This month, I’m baking for two charity events. I’m providing a cake to a prom for special needs adults who weren’t invited to attend their own. Then, I’m baking all kinds of goodies from my family’s organic wild Maine blueberry farm for a fundraiser that supports the local land trust, which could eventually hold our land as a Forever Farm.

The cake recipe I use is one my mother made time and time again. The recipe originates with Margaret Chase Smith, the Maine Republican senator who challenged Joe McCarthy’s demagoguery with her own Declaration of Conscience in 1950. Mom would have found it in Marjory Standish’s column in the Portland Press-Herald, which was later compiled in two volumes of “Cooking Down East.”

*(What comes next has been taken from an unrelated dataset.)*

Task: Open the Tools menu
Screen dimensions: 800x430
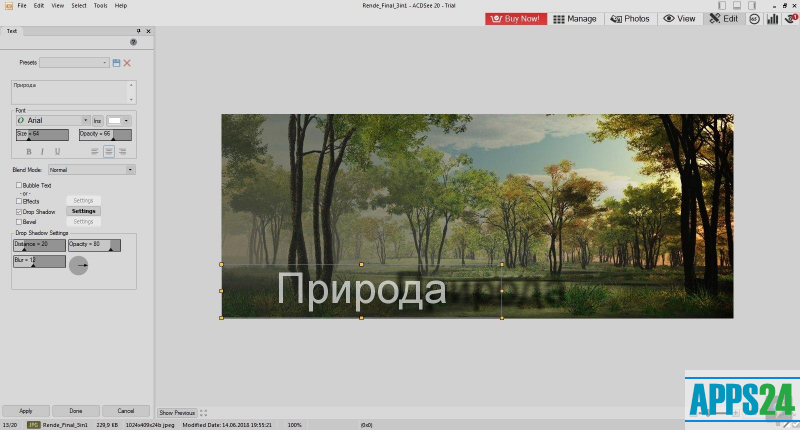Action: [100, 6]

What I learned from this recipe is that nutmeg is the perfect spice for blueberries and that it is almost impossible to put too many blueberries in any baked good. What I learn from the life of Sen. Smith is that there can be hope even during very polarized times.

woodyGuthrieguitar

Singer songwriter Woody Guthrie, who would be blacklisted, declared on his instrument his confidence that music was a powerful weapon.

During Smith’s long term in DC, Sen. Joseph McCarthy’s anti-communist witch hunt targeted legislative foes, government officials, popular film stars and musicians, among many others. More than 2,000 government employees lost their jobs as a result of his slander and innuendo. Celebrities who ended up on industry “blacklists” as suspected communists included singer Lena Horne, filmmaker Orson Welles, aging silent film star Charlie Chaplin, and populist songwriter Woody Guthrie.

Sen. Smith’s denunciation of McCarthy, her Declaration of Conscience, called for the nation to rediscover its strength and unity. The backlash against McCarthyism and a prior generation’s nativism would ultimately help fuel the election of John Fitzgerald Kennedy, our first Catholic president. 

JFK

A popular portrait of JFK

We find it hard to imagine today a country where we so feared the Pope’s guidance of his flock that we considered Catholics potentially disloyal to our own civil government and therefore improbable candidates for office. We had to stop and remember our own American selves for JFK’s election to be possible.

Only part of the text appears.